= WHAT NEEDS TO BE DONE =
In the Taylor expansion thread below, which output does the first replacement rule give for the first component of the vector?

= PAGE EXCERPT =
# Is there a compact way to Taylor expand all the terms in the equation?

For example a vector:

vec={l (Cos[φ1[t]] + Cos[φ2[t]] +
Cos[φ3[t]] + Cos[φ4[t]] +
Cos[φ5[t]] + Cos[φ6[t]] +
Cos[φ7[t]] + Cos[φ8[t]] +
1/2 Cos[φ9[t]]),
l (-Sin[φ1[t]] - Sin[φ2[t]] -
Sin[φ3[t]] - Sin[φ4[t]] -
Sin[φ5[t]] + Sin[φ6[t]] +
Sin[φ7[t]] + Sin[φ8[t]] +
1/2 Sin[φ9[t]])}

And I want to use Taylor Expansion on ALL Cos and Sin terms (up to first order). So I want to use something like Series[Cos[x],{x,1}] but I don't want to write that for every variable, because there can be $n$ variables where $n$ is defined by the user.

So is there a more compact and faster way or do I really have to Taylor expand one term at once for all of them?

• Does this do it? vec /. {(a : Cos | Sin)[x_] :> Normal@Series[a[x], {x, 0, 1}]}. (I assumed you wanted to expand about 0 in each case, but if not, change the 0 to something else.) Mar 25, 2016 at 19:43
• @march: It sure does! Thanks! Mar 25, 2016 at 19:57
• Are you expanding at t=0? If so, could just do Series[vec, {t, 0, 2}]. Mar 25, 2016 at 21:51

Here is one straight-forward way. Taking

vec = l*{
Cos[f1[t]] + Cos[f2[t]] + Cos[f3[t]] + Cos[f4[t]] + Cos[f5[t]] + Cos[f6[t]] + Cos[f7[t]] + Cos[f8[t]] + 1/2 Cos[f9[t]],
-Sin[f1[t]] - Sin[f2[t]] - Sin[f3[t]] - Sin[f4[t]] - Sin[f5[t]] + Sin[f6[t]] + Sin[f7[t]] + Sin[f8[t]] + 1/2 Sin[f9[t]]
};

we have

vec /. {Cos[x_] :> Normal@Series[Cos[x], {x, 0, 1}], Sin[x_] :> Normal@Series[Sin[x], {x, 0, 1}]}
(* {(17 l)/2, l (-f1[t] - f2[t] - f3[t] - f4[t] - f5[t] + f6[t] + f7[t] + f8[t] + f9[t]/2)}

We can package the two rules together using Alternatives (|) on Sin or Cos and naming the pattern:

vec /. {(a : Cos | Sin)[x_] :> Normal@Series[a[x], {x, 0, 1}]}

Per a comment by the OP, here's a slightly more general version:

vec = {a Cos[x[t] + d] x'[t], b Sin[x[t] + y[t] + d] x'[t] y'[t]};
vec /. {(a : Cos | Sin)[x_] :> (Normal@Series[a[y], {y, 0, 1}] /. y -> x)}
(* {a x'[t], b (d + x[t] + y[t]) x'[t] y'[t]} *)

= RECORDS SUPPLIED =
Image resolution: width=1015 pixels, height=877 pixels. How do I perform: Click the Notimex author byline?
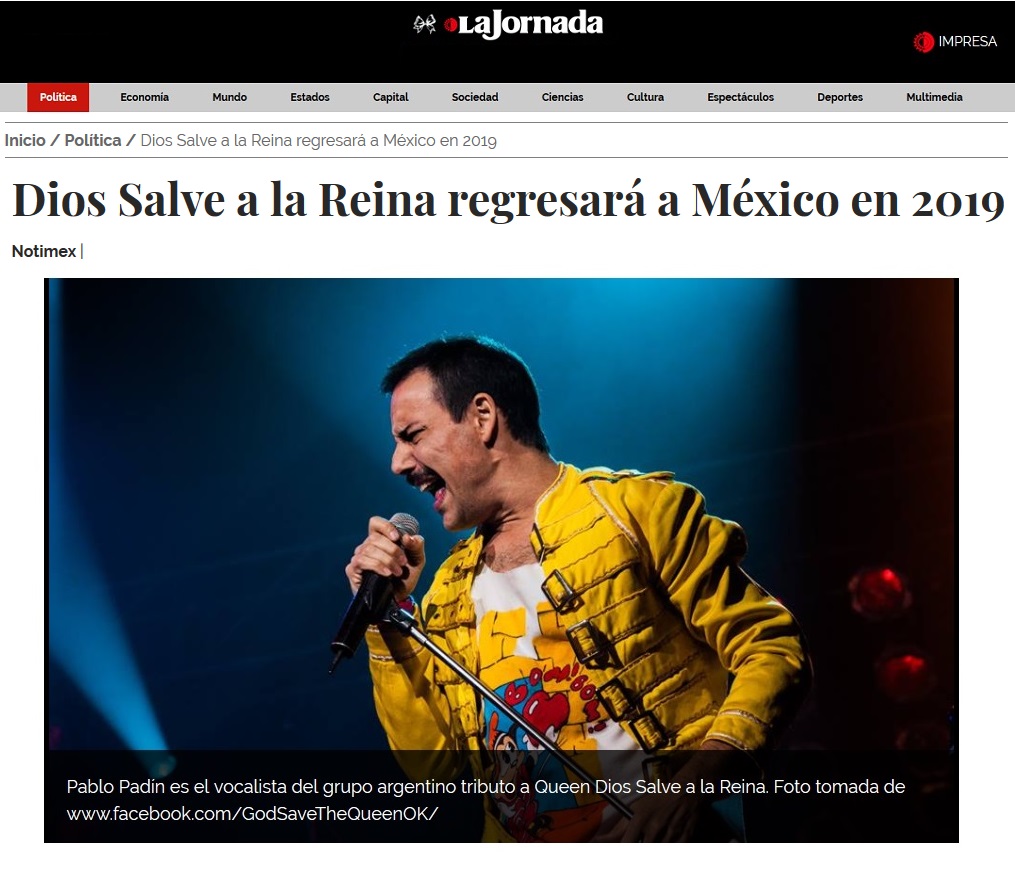click(44, 251)
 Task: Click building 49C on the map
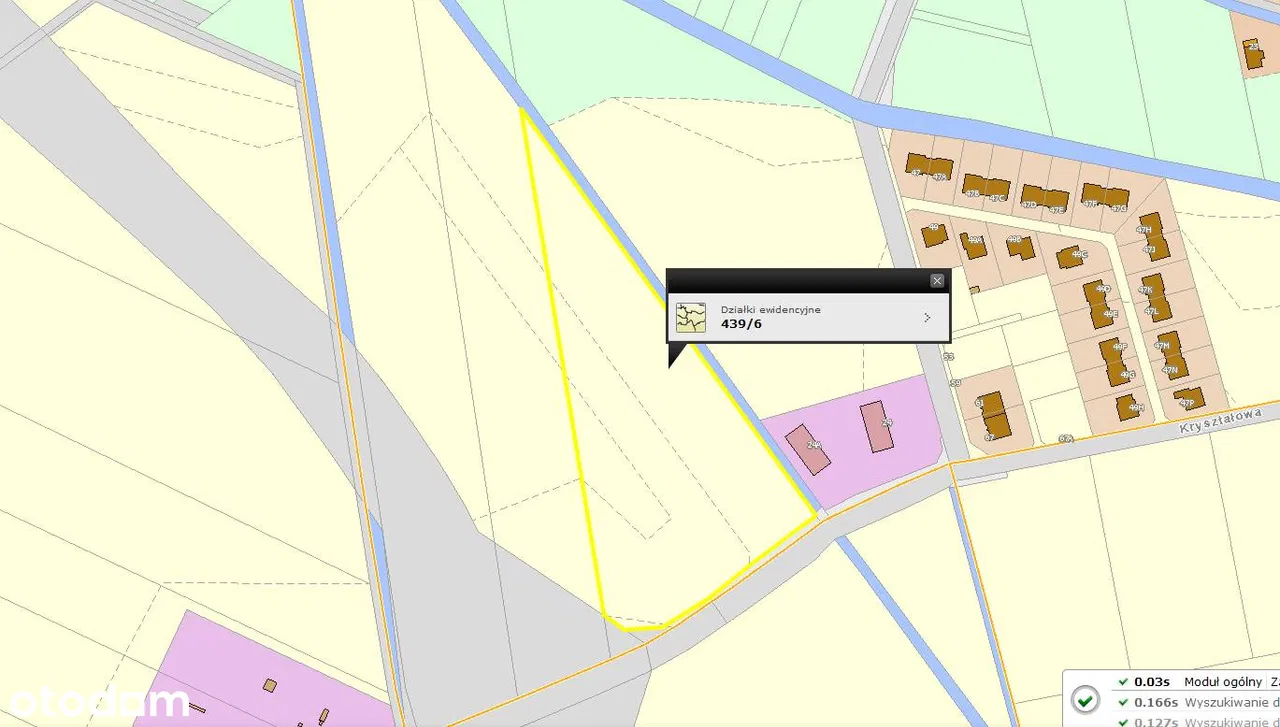click(x=1068, y=257)
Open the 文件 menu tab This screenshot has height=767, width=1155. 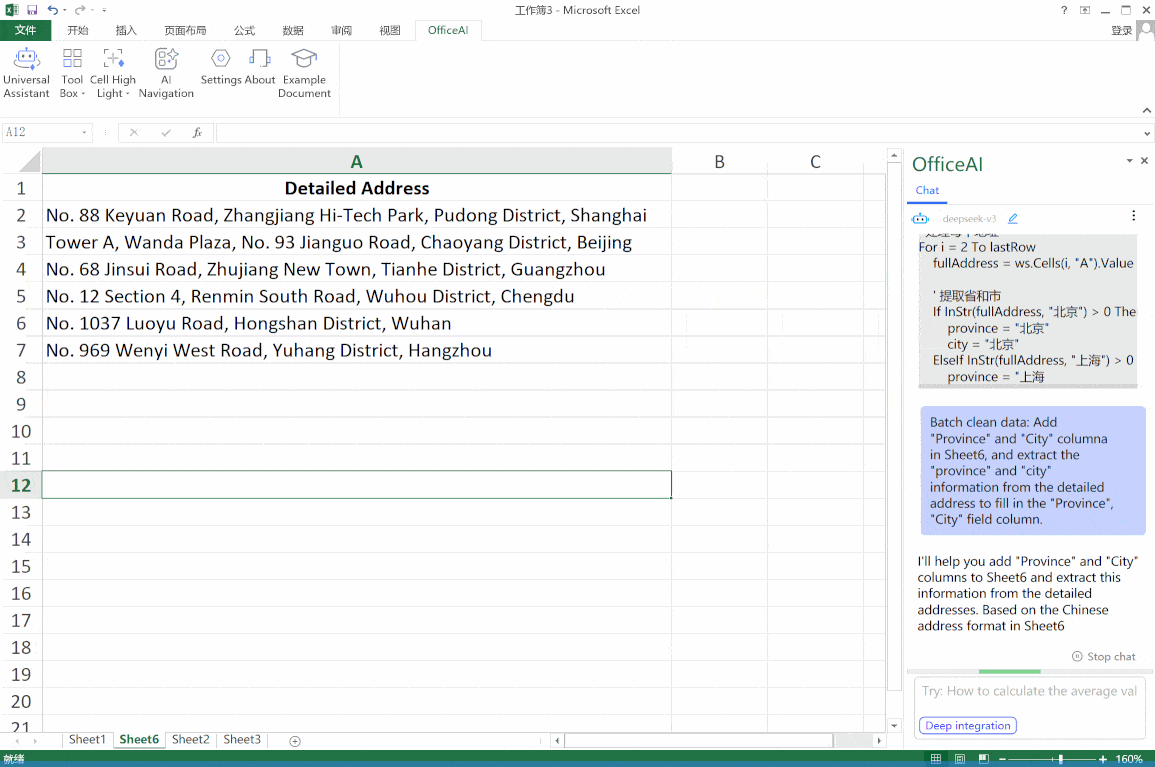[25, 30]
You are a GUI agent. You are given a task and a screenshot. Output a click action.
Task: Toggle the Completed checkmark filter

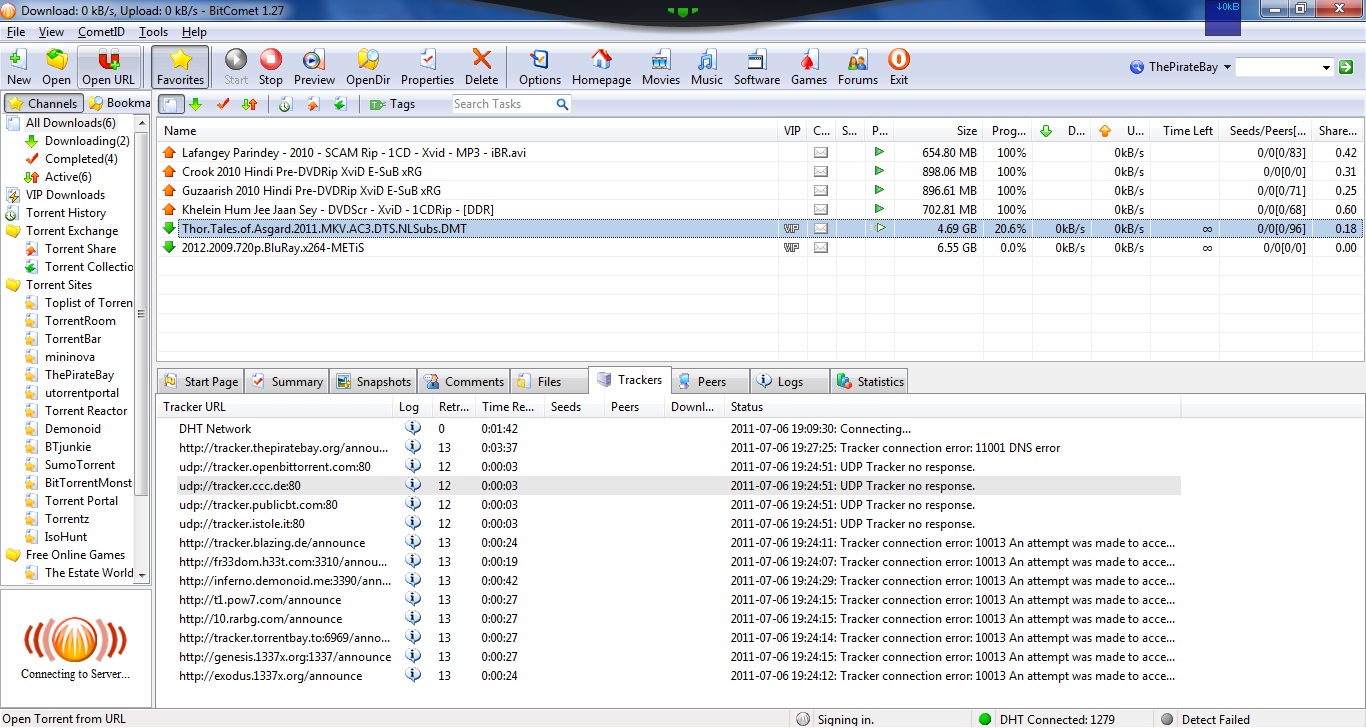click(222, 103)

= SOLUTION =
(17 l)/2